Almost Fully Utilized Caches for Iterative Methods

Craig C. Douglas

University of Kentucky
Departments of Computer Science, Mechanical Engineering, and
Center for Computational Sciences
325 McVey Hall - CCS
Lexington, KY 40506-0045, USA

Jonathan Hu

University of Kentucky
Department of Mathematics
715 Patterson Hall
Lexington, KY 40506-0027, USA

Wolfgang Karl
Lehrstuhl für Rechnertechnik und Rechnerorganisation (LRR-TUM)
Institut für Informatik
Technische Universität München
D-80290 München, Germany

Markus Kowarschik*
Lehrstuhl für Systemsimulation (IMMD 10)
Institut für Informatik
Universität Erlangen-Nürnberg
Martensstraße 3, D-91058 Erlangen, Germany

Ulrich Rüde
Lehrstuhl für Systemsimulation (IMMD 10)
Institut für Informatik
Universität Erlangen-Nürnberg
Martensstraße 3, D-91058 Erlangen, Germany

Christian Weiß
Lehrstuhl für Rechnertechnik und Rechnerorganisation (LRR-TUM)
Institut für Informatik
Technische Universität München
D-80290 München, Germany


Abstract

Conventional implementations of iterative numerical algorithms, especially multigrid methods, merely reach a disappointing small percentage of the theoretically available CPU performance when applied to representative large problems.

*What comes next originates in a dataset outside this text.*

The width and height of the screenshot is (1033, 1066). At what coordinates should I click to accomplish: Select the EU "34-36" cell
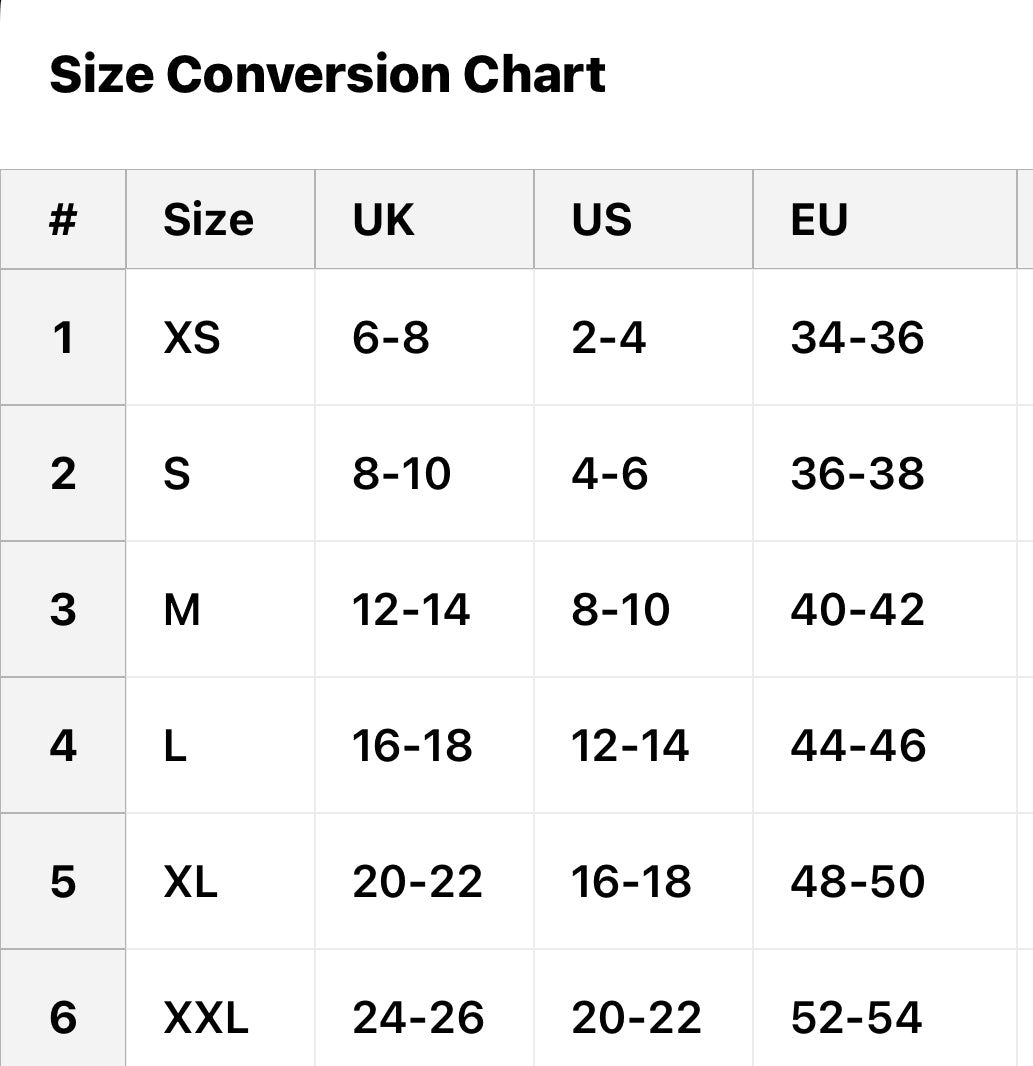pyautogui.click(x=857, y=338)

One of the most important reasons for this phenomenon is that the current DRAM technology is not able to provide the data fast enougth to keep the CPU busy. Although the fundamentals of cache optimizations are quite simple, current compilers are not able to optimize even simple iterative methods.

We analyse the memory and cache behavior of iterative methods with extensive profiling and describe program transformation techniques to improve the cache performance of two and three dimensional multigrid algorithms. Examples are provided for both structured and unstructured grid problems.